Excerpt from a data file
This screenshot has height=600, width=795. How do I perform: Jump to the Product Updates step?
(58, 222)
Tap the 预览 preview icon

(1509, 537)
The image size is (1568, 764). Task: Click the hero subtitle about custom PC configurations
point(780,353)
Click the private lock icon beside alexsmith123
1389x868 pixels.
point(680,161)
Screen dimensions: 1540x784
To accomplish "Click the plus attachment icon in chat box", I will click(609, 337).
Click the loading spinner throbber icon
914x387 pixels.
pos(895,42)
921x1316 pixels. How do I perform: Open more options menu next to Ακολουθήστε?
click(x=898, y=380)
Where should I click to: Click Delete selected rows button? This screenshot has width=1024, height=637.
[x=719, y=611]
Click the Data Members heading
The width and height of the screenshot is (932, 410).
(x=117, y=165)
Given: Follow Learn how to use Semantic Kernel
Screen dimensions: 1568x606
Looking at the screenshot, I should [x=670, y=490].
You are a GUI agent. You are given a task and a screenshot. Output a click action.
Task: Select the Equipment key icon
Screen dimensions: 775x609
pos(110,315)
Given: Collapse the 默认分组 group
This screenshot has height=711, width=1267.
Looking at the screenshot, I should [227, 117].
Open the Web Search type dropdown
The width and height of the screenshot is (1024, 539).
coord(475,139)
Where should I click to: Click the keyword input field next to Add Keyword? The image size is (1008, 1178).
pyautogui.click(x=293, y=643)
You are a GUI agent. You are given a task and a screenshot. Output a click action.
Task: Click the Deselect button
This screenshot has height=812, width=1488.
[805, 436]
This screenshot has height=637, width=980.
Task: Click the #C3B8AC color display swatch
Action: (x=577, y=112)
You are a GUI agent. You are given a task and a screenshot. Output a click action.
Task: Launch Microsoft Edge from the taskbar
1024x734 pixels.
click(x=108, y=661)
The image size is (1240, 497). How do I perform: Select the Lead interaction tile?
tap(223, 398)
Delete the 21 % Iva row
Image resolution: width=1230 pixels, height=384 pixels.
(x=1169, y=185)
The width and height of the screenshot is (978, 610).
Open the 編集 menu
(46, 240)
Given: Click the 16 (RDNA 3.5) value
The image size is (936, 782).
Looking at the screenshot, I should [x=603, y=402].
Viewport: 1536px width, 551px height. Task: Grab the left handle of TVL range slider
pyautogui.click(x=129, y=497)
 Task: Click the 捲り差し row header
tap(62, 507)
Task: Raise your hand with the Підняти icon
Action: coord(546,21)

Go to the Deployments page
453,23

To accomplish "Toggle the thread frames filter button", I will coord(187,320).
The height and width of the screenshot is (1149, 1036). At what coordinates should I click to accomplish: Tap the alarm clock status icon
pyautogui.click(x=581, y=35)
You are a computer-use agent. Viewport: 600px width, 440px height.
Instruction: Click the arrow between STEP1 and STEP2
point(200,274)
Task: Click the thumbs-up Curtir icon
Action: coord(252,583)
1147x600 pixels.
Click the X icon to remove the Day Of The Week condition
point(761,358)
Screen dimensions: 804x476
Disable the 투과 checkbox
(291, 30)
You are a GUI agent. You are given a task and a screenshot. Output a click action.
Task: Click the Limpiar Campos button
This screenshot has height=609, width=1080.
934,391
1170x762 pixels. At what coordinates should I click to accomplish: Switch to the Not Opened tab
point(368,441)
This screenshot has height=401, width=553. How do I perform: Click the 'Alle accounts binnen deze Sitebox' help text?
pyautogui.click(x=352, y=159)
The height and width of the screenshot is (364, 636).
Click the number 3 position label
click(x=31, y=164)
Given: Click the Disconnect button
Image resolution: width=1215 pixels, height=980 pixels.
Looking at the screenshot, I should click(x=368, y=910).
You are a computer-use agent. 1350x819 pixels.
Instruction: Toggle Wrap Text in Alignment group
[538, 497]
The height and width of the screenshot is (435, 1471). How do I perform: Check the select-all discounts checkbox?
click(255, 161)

* **Instructions for the task**:
Present the listing above as a Markdown table with a Row column and a Line column, numbering each line and leaving out blank ones. Begin at the line that has "The width and height of the screenshot is (978, 610)." and stop after the line that has "Looking at the screenshot, I should [x=603, y=402].".

* **Right answer**:
| Row | Line |
|---|---|
| 1 | The width and height of the screenshot is (978, 610). |
| 2 | Open the 編集 menu |
| 3 | (46, 240) |
| 4 | Given: Click the 16 (RDNA 3.5) value |
| 5 | The image size is (936, 782). |
| 6 | Looking at the screenshot, I should [x=603, y=402]. |